Debating Common Wealth Trusts (1): public funds, vs basic income, vs commons funds

Via Thomas Hanna:

(from a series of reactions to a proposal by Peter Barnes)

“While Alaska is the only state to use its public fund to directly provide a level of universal basic income, other states do use the revenues they generate to fund a variety of social services (primarily public education). In Texas, for instance, revenues from the Texas Permanent School Fund—which acts similar to a Common Wealth Trust in that it directly owns and manages millions of acres of land in perpetuity—support public schools in every county and city both through direct transfers and bond guarantees. Revenues can also be used for other interesting public purposes. In Alabama, for instance, roughly 10 percent of the annual income from the Alabama Trust Fund is invested in the Forever Wild Land Trust Fund, a fund established by voters in 1992 to purchase, maintain, and protect natural areas of the state—similar, at least in its environmental orientation, to a Common Wealth Trust, albeit governed by the state rather than an independent non-profit.

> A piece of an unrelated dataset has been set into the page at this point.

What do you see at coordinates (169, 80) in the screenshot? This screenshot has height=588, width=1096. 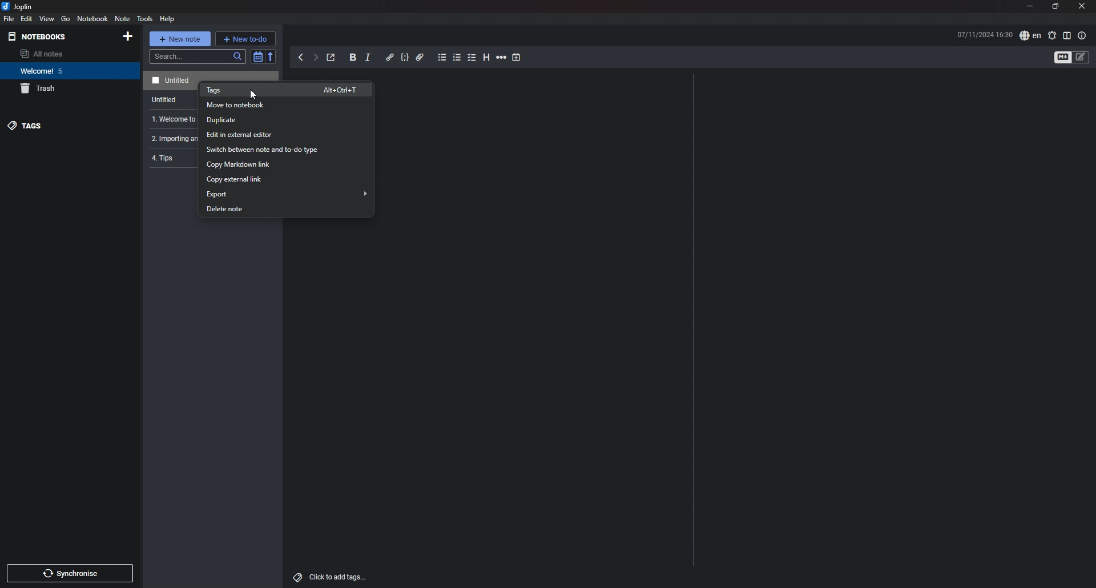 I see `note` at bounding box center [169, 80].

In my opinion, this raises the question as to whether it would be more effective or even more equitable to distribute revenues from a public fund or Common Wealth Trust as universal basic income (as suggested by Barnes and is done in Alaska) or in other social or environmental ways. On the one hand, there is no indication that a basic income alone will provide the means or incentive for citizens to move to more environmentally sustainable practices. (It has not done so in Alaska). Moreover, for individuals at higher wealth and income distributions, a universal basic income could possibly serve to further increase patterns of consumption that undermine ecological sustainability. Accordingly, using revenues from Common Wealth Trusts for other public and environmental purposes may prove to be more effective at increasing environmental sustainability and reducing social inequality, at least in the short-term.

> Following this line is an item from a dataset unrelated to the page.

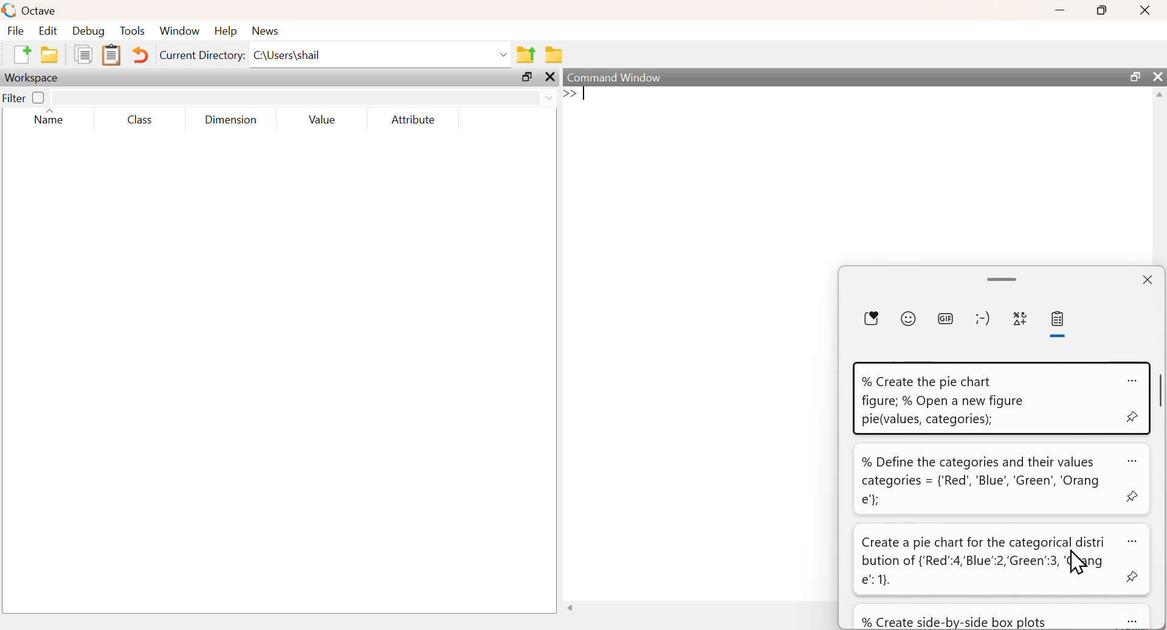 The image size is (1167, 630). Describe the element at coordinates (526, 55) in the screenshot. I see `Previous Folder` at that location.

On the other hand, a universal basic income could have the not insignificant benefit of uniting people across classes behind the Common Wealth Trust idea, making it more attractive and resilient politically. This can be seen in the popularity and profile of the Alaska Permanent Fund, by far the most well-known of the American public funds in existence. This could be particularly important if the Common Wealth Trust concept expands beyond resource (and particularly fossil fuel) extraction to other areas, as Barnes suggests.

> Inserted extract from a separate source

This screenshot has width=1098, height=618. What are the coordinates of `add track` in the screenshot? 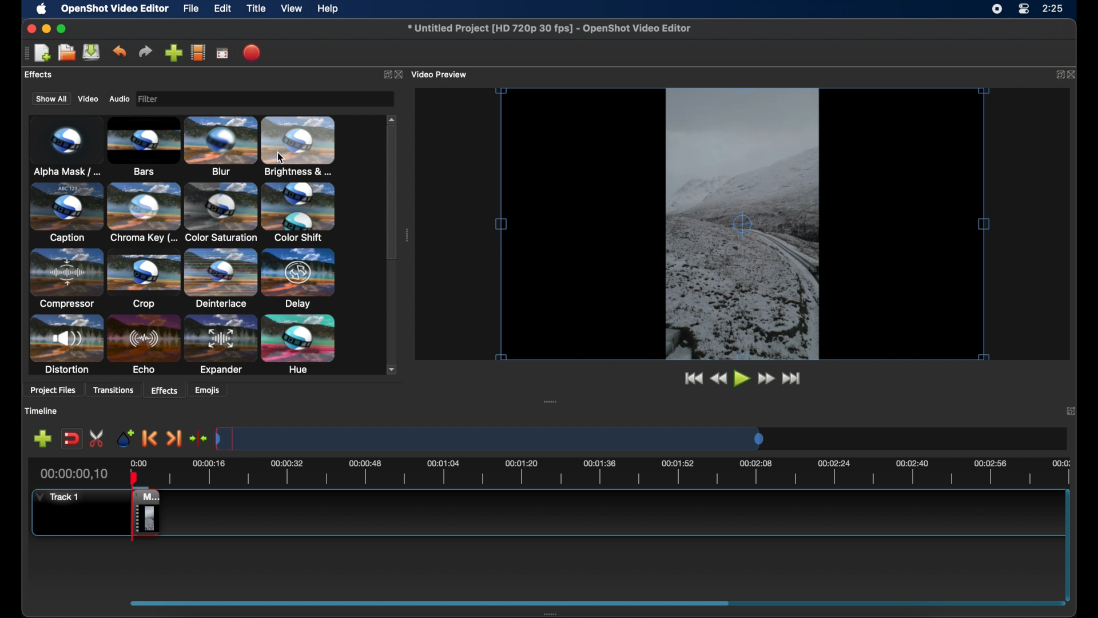 It's located at (42, 438).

A related question concerns the critical concept of local community economic stability. Many cap-and-dividend (or fee-and-dividend) proposals envision some sort of conscious, planned effort—for both political and economic reasons—to reinvest proceeds from the program in local economies that are currently reliant on carbon intensive industries. The same would likely have to apply to the Common Wealth Trusts, especially an atmosphere trust (auctioning off the rights to dump carbon in the air) or mineral trust (charging to extract fossil fuels and other minerals from the ground). This suggests a broader conceptualization of Common Wealth Trusts beyond simply non-profit actors independent of the state that distribute proceeds equally to all. Rather, they likely would have to interact in some way with a democratically responsive and participatory economic planning system based on the goals of local economic stability, ecological sustainability, and social equity. Moreover, with issues as complex as climate change and ecological sustainability—to say nothing of local economic stability in a massive continental system such as the United States—such a system would likely have to be dynamic and evolve over time. This, in turn, raises fundamental questions regarding the structure, ownership, and governance of Common Wealth Trusts and their relationship to democratic politics.

These issues only become more acute when we consider that, as many environmentalists and others have pointed out, truly addressing climate change in any sort of equitable way will require a redistribution of resources from (and/or greater sacrifices by) richer countries that developed on the back of carbon emissions to poorer developing countries that have traditionally been low-emitters. Instead of providing all U.S. residents with dividends of up to $5,000 (as Barnes suggests), one alternative might be that Common Wealth Trusts would, for a time, be used to invest in renewable energy infrastructure in communities destabilized by a decline in fossil fuel extraction and/or sent overseas to help developing countries grow their economies in a less carbon-intensive direction.”